Insurance Holding Company Regulation – We are regulated as an insurance holding company system in the respective states of domicile of our lead standard market property casualty company subsidiary and its surplus lines insurance subsidiary. These regulations require that we annually furnish financial and other information about the governance and operations of the individual companies within the holding company system. Information about the risks posed by any noninsurance company subsidiaries must also be disclosed. All transactions within a holding company system affecting insurers must be fair and equitable. Notice to the state insurance commissioner is required prior to the consummation of transactions affecting the ownership or control of an insurer and prior to certain material transactions between an insurer and any person or entity in its holding company group. In addition, some of those transactions cannot be consummated without the commissioner’s prior approval.
Subsidiary Dividends – The Cincinnati Insurance Company is fully owned by Cincinnati Financial Corporation. The dividend-paying capacity of The Cincinnati Insurance Company and its fully owned subsidiaries is regulated by the laws of the applicable state of domicile. Under these laws, our domestic insurance subsidiaries must provide a 10-day advance informational notice to the insurance commissioner for the domiciliary state prior to payment of any dividend or distribution to its shareholders. Generally, the most our domestic insurance subsidiary can pay without prior regulatory approval is the greater of 10% of statutory capital and surplus or 100% of statutory net income for the prior calendar year.

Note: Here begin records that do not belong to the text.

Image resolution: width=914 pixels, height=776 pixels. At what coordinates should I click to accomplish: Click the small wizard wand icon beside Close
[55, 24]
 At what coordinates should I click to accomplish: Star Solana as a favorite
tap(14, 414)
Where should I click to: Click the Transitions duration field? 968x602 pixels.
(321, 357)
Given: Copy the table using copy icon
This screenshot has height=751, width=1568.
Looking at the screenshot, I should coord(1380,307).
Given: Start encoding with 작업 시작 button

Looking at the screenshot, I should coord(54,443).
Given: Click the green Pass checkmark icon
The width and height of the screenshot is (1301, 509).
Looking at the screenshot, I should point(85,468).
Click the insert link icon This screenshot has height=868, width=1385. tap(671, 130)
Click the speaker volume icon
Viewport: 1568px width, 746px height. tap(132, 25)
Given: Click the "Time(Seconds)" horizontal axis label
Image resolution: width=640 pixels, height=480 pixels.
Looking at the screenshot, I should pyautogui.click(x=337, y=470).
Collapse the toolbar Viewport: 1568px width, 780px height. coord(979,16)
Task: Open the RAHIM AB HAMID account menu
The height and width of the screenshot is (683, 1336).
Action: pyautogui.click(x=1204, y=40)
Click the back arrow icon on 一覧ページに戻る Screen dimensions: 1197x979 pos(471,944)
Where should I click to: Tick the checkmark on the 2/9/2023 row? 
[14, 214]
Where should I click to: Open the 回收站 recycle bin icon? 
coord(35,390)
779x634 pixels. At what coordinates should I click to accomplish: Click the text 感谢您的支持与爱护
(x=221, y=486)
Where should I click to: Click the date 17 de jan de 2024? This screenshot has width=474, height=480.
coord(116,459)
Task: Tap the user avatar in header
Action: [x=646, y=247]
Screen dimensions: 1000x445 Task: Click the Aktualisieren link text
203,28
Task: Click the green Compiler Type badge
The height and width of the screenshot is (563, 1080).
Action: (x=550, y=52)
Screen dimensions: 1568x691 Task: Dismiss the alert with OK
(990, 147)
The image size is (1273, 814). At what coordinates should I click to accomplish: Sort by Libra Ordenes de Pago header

The domestic insurance company subsidiaries must give 30 days of notice to, and obtain prior approval from, the state insurance commissioner before the payment of an extraordinary dividend as defined by the state’s insurance code. You can find information about the dividends paid by our insurance subsidiary during 2021 in Item 8, Note 9 of the Consolidated Financial Statements.
Insurance Operations – All of our domestic insurance subsidiaries are subject to licensing and supervision by departments of insurance in the states in which they do business. The nature and extent of such regulations vary, but generally are rooted in statutes that delegate regulatory, supervisory and administrative powers to state insurance departments. Such regulations, supervision and administration of the domestic insurance subsidiaries include: the standards of solvency that must be met and maintained; the licensing of insurers and their agents and brokers; the nature and limitations on investments; deposits of securities for the benefit of policyholders; regulation of standard market policy forms and premium rates; policy cancellations and nonrenewals; test audit programs; periodic examination of the affairs of insurance companies; annual and other reports required to be filed on the financial condition of insurers or for other purposes; requirements regarding reserves for unearned premiums, losses and other matters; the nature of and limitations on dividends to policyholders and shareholders; the nature and extent of required participation in insurance guaranty funds; the involuntary assumption of hard-to-place or high-risk insurance business, primarily workers’ compensation insurance; and the collection, remittance and reporting of certain taxes and fees. Our primary insurance regulators in the U.S. have adopted the Model Audit Rule for annual statutory financial reporting. This regulation closely mirrors the Sarbanes-Oxley Act on matters such as auditor independence, corporate governance and internal controls over financial reporting. The regulation permits the audit committee of Cincinnati Financial Corporation’s board of directors to also serve as the audit committee of each of our insurance subsidiaries for purposes of this regulation.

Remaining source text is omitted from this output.